Amazon Redshift vs. Amazon Athena
AWS customers often ask us: Amazon Athena or Amazon Redshift Spectrum? When should I use one over the other?
When to use Amazon Athena
Amazon Athena supports a use case in which you want interactive ad-hoc queries to run against data that is stored in Amazon S3 using SQL. The serverless architecture in Amazon Athena frees you from having to provision a cluster to perform queries. You are charged based on the amount of S3 data scanned by each query. You can get significant cost savings and better performance by compressing, partitioning, or converting your data into a columnar format, which reduces the amount of data that Amazon Athena needs to scan to execute a query. All the major BI tools and SQL clients that use JDBC can be used with Amazon Athena. You can also use Amazon QuickSight for easy visualization.

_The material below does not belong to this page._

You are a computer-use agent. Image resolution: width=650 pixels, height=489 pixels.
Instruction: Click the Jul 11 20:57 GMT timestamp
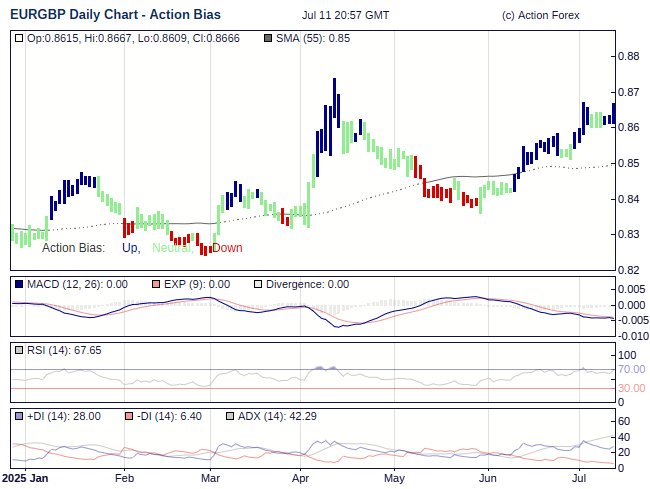tap(345, 16)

When to use Amazon Redshift
We recommend using Amazon Redshift on large sets of structured data. Amazon Redshift Spectrum gives you the freedom to store your data where you want, in the format you want, and have it available for processing when you need it. With Amazon Redshift Spectrum, you don’t have to worry about scaling your cluster. It lets you separate storage and compute, allowing you to scale each independently. You can even run multiple Amazon Redshift clusters against the same Amazon S3 data lake, enabling limitless concurrency. Amazon Redshift Spectrum automatically scales out to thousands of instances. So queries run quickly, whether they are processing a terabyte, a petabyte, or even an exabyte.
Set up the test environment
For information about prerequisites and steps to get started in Amazon Redshift Spectrum, see Getting Started with Amazon Redshift Spectrum .
You can use any data set to perform the tests to validate the best practices we have outlined in this blog post. One important requirement is that the S3 files for the largest table need to be in three separate data formats: CSV, non-partitioned Parquet as well as partitioned Parquet. How to convert from one file format to another is beyond the scope of this blog post. For more information on how this can be done, check out the following resources:
Converting to Columnar Formats
Creating the external schema
Use the Amazon Athena data catalog as the metadata store, and create an external schema named “spectrum” as follows:
create external schema spectrum from data catalog database 'spectrumdb' iam_role 'arn:aws:iam::
:role/aod-redshift-role' create external database if not exists;
The Redshift cluster and the data files in Amazon S3 must be in the same AWS region. Your Redshift cluster needs authorization to access your external data catalog in Amazon Athena and your data files in Amazon S3. You provide that authorization by referencing an AWS Identity and Access Management (IAM) role (e.g. aod-redshift-role) that is attached to your cluster. For more information, see Create an IAM Role for Amazon Redshift .
Defining external tables
As examples, an Amazon Redshift Spectrum external table using partitioned Parquet files and another external table using CSV files are defined as follows:
CREATE external table spectrum.LINEITEM_PART_PARQ ( L_ORDERKEY BIGINT, L_PARTKEY BIGINT, L_SUPPKEY BIGINT, L_LINENUMBER INT, L_QUANTITY DECIMAL(12,2), L_EXTENDEDPRICE DECIMAL(12,2), L_DISCOUNT DECIMAL(12,2), L_TAX DECIMAL(12,2), L_RETURNFLAG VARCHAR(128), L_LINESTATUS VARCHAR(128), L_COMMITDATE VARCHAR(128), L_RECEIPTDATE VARCHAR(128), L_SHIPINSTRUCT VARCHAR(128), L_SHIPMODE VARCHAR(128), L_COMMENT VARCHAR(128)) partitioned by (L_SHIPDATE VARCHAR(128)) stored as PARQUET location 's3://
/
/lineitem_partition/' ; CREATE external table spectrum.LINEITEM_CSV ( L_ORDERKEY BIGINT, L_PARTKEY INT, L_SUPPKEY INT, L_LINENUMBER INT, L_QUANTITY DECIMAL(12,2), L_EXTENDEDPRICE DECIMAL(12,2), L_DISCOUNT DECIMAL(12,2), L_TAX DECIMAL(12,2), L_RETURNFLAG VARCHAR(128), L_LINESTATUS VARCHAR(128), L_SHIPDATE VARCHAR(128) , L_COMMITDATE VARCHAR(128), L_RECEIPTDATE VARCHAR(128), L_SHIPINSTRUCT VARCHAR(128), L_SHIPMODE VARCHAR(128), L_COMMENT VARCHAR(128)) row format delimited fields terminated by '|' stored as textfile location 's3://
/
/lineitem_csv/'
Querying data
To recap, Amazon Redshift Spectrum uses external tables to query data that is stored in Amazon S3. You can query an external table using the same SELECT syntax you use with other Amazon Redshift tables. You can’t write to external tables because they are read-only.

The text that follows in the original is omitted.